*Problem requirements:* Please count how many lines in the records below contain the word "width", and reply with that number only.

*Provided records:*
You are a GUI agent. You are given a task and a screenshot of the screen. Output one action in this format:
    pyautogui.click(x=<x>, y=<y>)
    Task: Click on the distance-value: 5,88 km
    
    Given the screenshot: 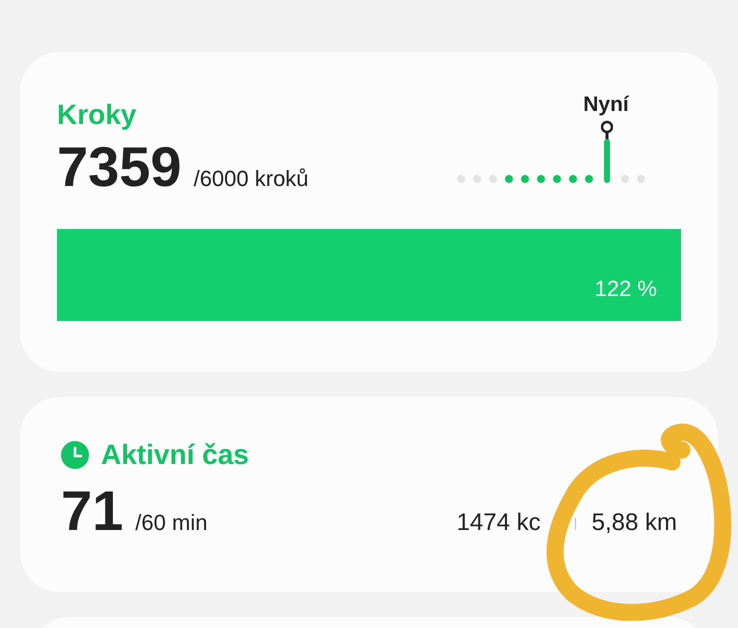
...
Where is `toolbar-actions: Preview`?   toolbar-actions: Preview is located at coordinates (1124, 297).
==
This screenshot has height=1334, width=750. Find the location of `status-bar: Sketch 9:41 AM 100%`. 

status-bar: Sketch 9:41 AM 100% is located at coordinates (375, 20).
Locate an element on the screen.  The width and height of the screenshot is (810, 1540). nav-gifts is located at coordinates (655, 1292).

*Solution below:* 2